EXERCISE REQUIREMENTS
This exercise asks for a copy of each line in the records below with the word "computer" in it.

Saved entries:
▶
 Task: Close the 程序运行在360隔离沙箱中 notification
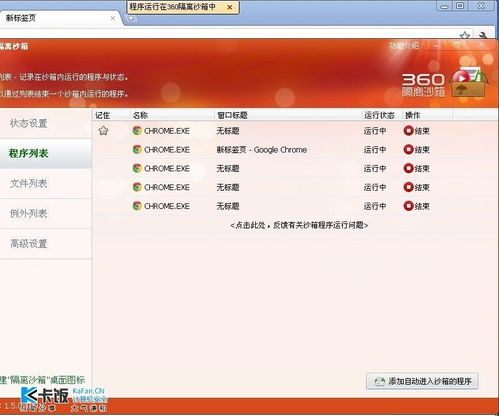click(230, 7)
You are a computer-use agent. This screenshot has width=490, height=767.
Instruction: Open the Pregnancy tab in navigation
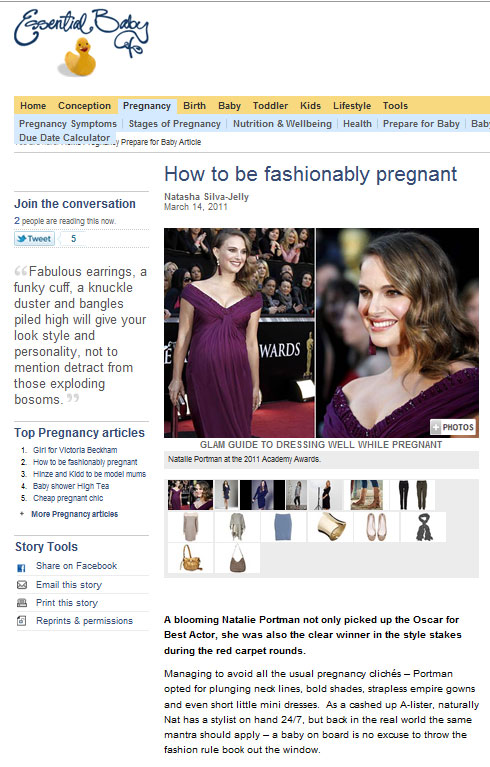tap(147, 106)
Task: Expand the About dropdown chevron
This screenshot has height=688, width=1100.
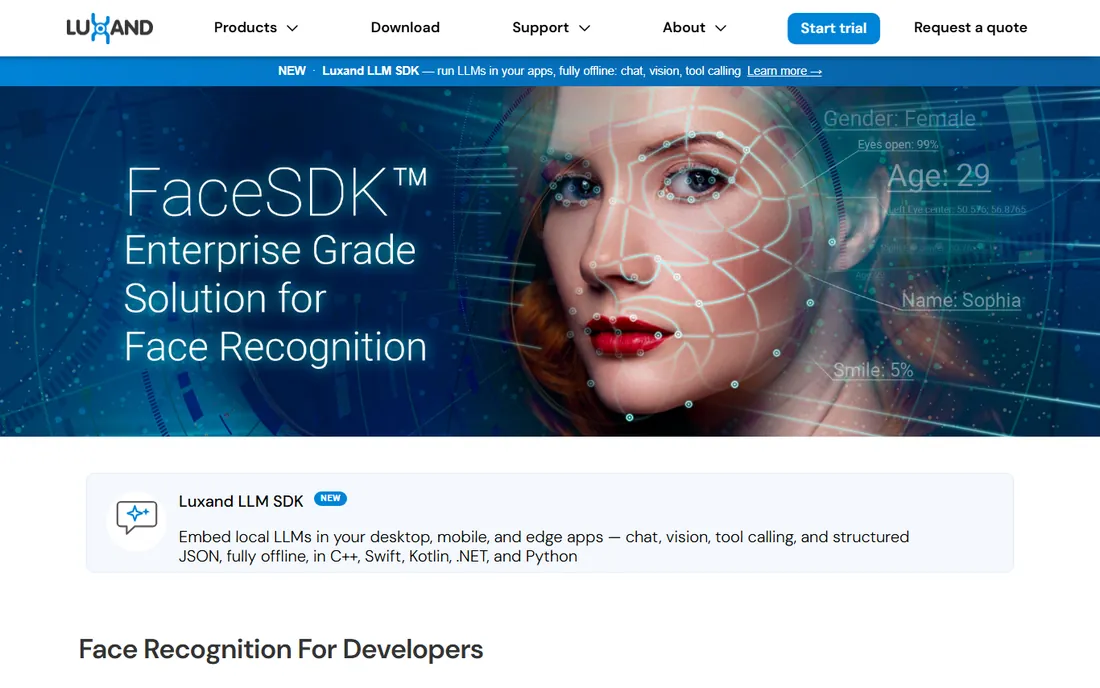Action: (x=720, y=28)
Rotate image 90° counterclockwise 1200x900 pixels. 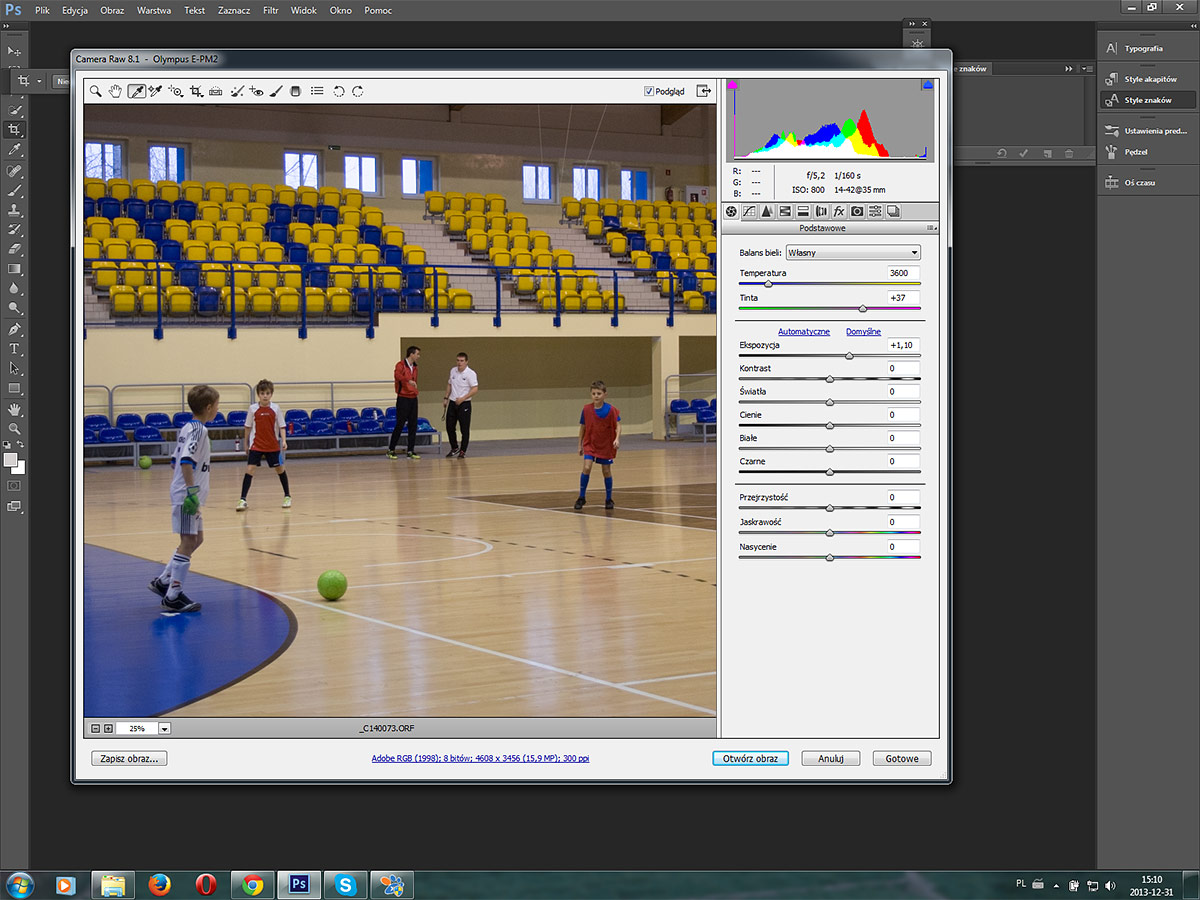tap(339, 91)
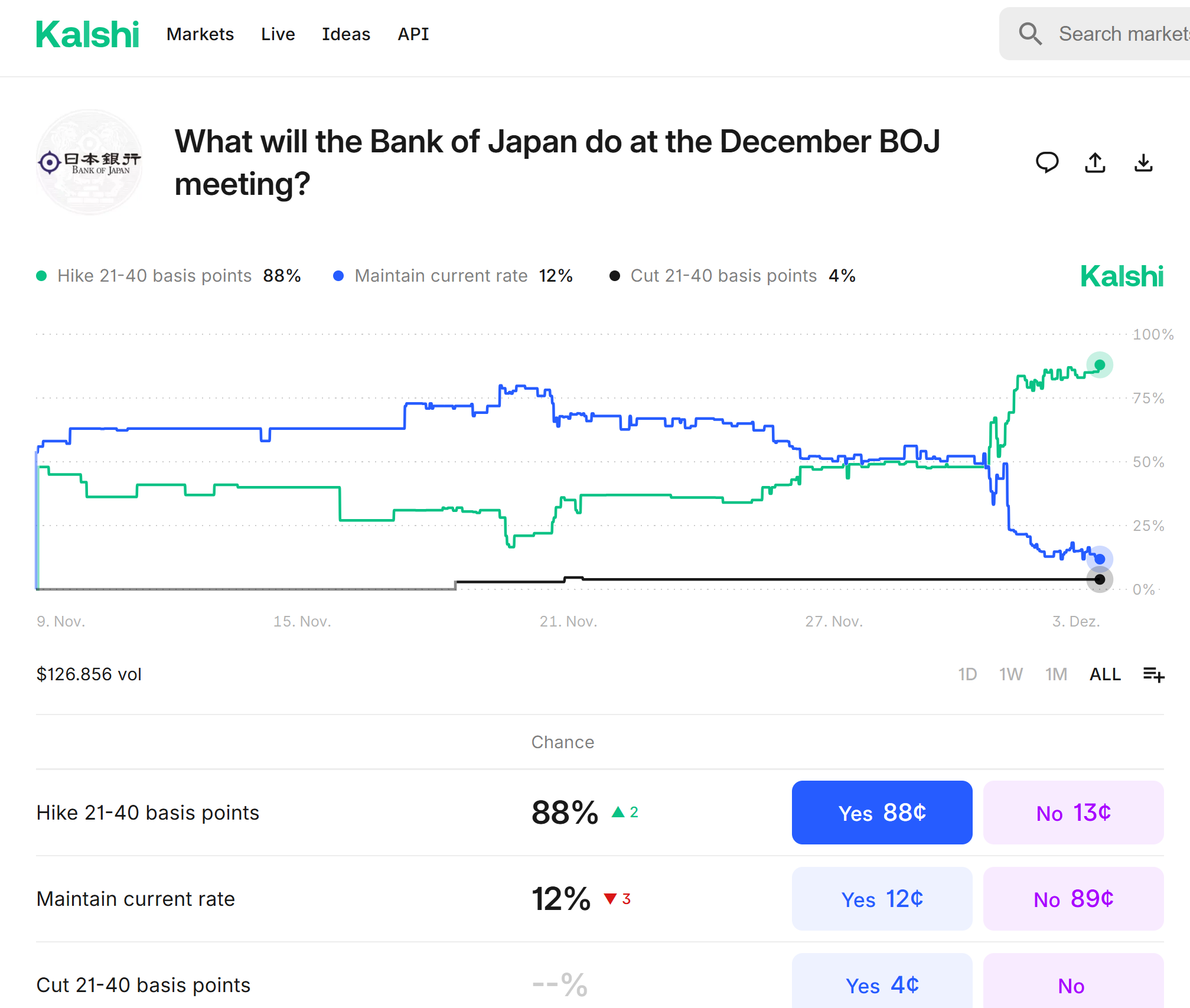Focus the Search markets field
Screen dimensions: 1190x1008
click(1122, 34)
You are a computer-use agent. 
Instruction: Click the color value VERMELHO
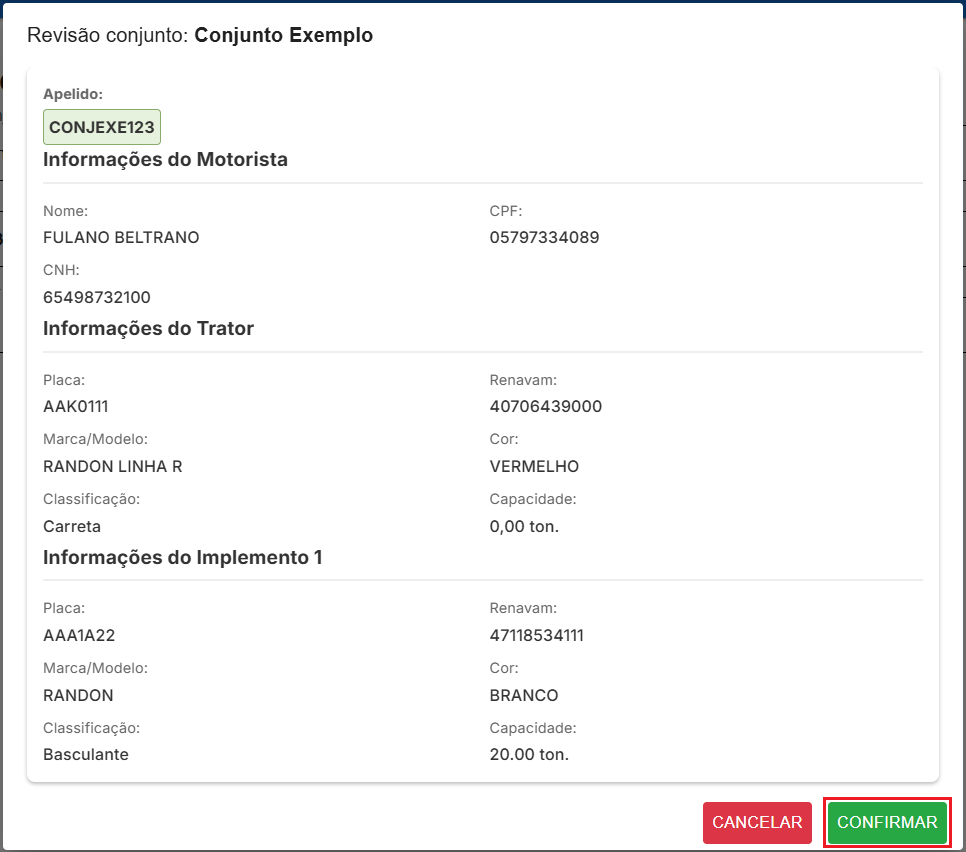pyautogui.click(x=534, y=466)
◀
EXERCISE RESPONSE
You are a computer-use agent. This screenshot has width=490, height=767.
You are a computer-use agent. 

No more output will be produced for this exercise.